▸ **READING TEXT**
Tuesday, December 02, 2008

Intruder

Intruder. What a catchy title. Violation can be so seductive. What has been violated? Or whom? By whom ? Who's on the inside now? What was valuable or taken? I for one was hooked by this title of Jill Bialosky's new book. That said, I don't actually enjoy all of the poems -- she mentions The Poet one too many times for me -- but I do like the arc of the story that springs out from the title. I also particularly enjoyed, "An Essay in Two Voices." Here is a passage:

"Perhaps under the transforming powers
of imagination, there's evidence of a positive attitude toward you.
This is what Stendhal thinks of as the 'second crystallization'' ;
and it is at this stage, he believes, that love becomes fixed."

Alan Williamson alludes to the same passage from Stendal's Love in his poem "Love and the Soul." Williamson describes the fixation of love as like "the branch gathering crystals out of the cold water.” Here is the passage from Stendal’s Love to which they both allude:

At the mines of Salzburg, they throw a leafless wintry bough into one of the abandoned workings. Two or three months later they pull it out covered with a shining deposit of crystals…. What I have called crystallization is a mental process which draws from everything that happens new proofs of the perfection of the loved one. (Stendhal 19)


For Stendhal, this mental process of crystallization means that after falling in love, “a man in love sees every perfection in the object of his love” (Stendhal 45). In love, we are not blind, but we are misguided; like some sort of cognitively disabled Oliver Sacks patient, we have the strange habit of mis-attributing all virtue to one person. We see generosity in a neighbor, and we think ‘how much better that would look if my beloved did it’ and in a way, begin to believe s/he has done it. This sort of love leads to a “girl drowned” in the love of a man who lets her crystallize under the weight of too many qualities.

In Bialosky's poem, love sustained depends on imagination . The risk, as for Williamson and Stendhal, is not necessarily that love is not requited (though this is a possibility) but that it is imbalanced, substantiated by imagination not by the actual other person. How do we know the difference between empathy and imagination? Between caring blindness to faults and ignoring the real?

▸ **EXERCISE DATA**
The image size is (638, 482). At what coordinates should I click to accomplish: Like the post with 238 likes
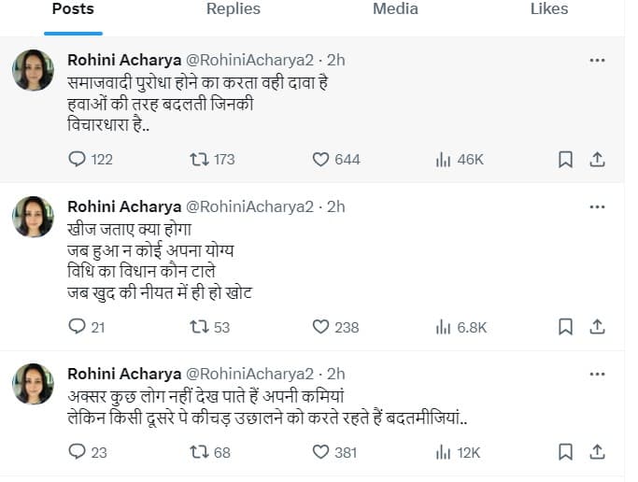(x=321, y=327)

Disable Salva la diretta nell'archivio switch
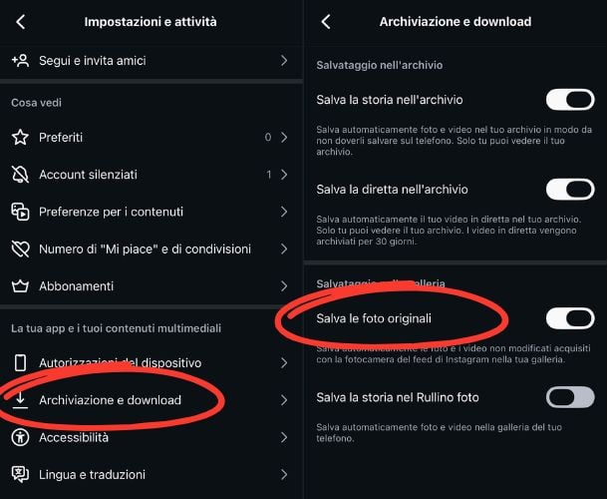[570, 189]
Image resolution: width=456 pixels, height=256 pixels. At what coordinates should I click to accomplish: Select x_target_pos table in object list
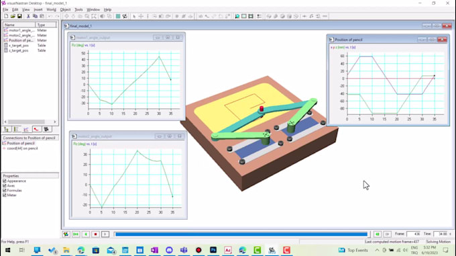pyautogui.click(x=19, y=46)
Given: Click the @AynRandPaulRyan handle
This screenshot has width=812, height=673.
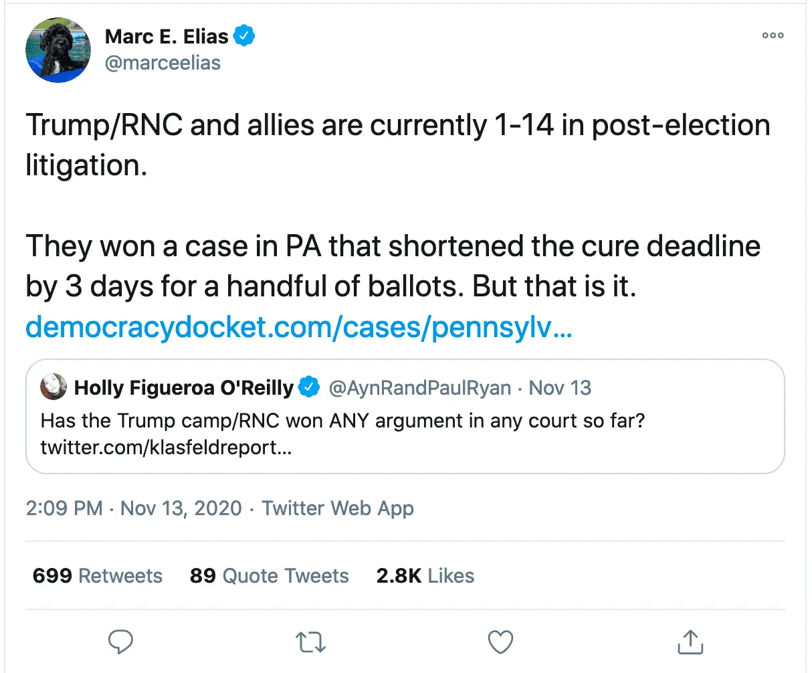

▸ **TO DO**
[1] Which poem does the post about Intruder say the writer particularly enjoyed?
[2] Resume the post about Intruder from its final sentence.
The data above is separate from the post about Intruder.

▸ **ANSWERS TO THE EXERCISES**
[1] "An Essay in Two Voices."

[2]
I'm going to stick with Bialosky's book through a few more readings because of this poem ... many of the poems share its method of building up and then pulling the rug out from under you. She crafts a gentle domestic setting with children, husbands, flowers and walks and then disrupts it (intrudes?). I get this sense that she's set up a still life on a table -- a table with normal, boring-pretty placesettings -- and then she's tilting the table, more and more until I'm uncomfortable and then concerned and then genuinely worried everything in the nice domestic scene is going to fall off and shatter.

2 comments:

Richard Kearney said...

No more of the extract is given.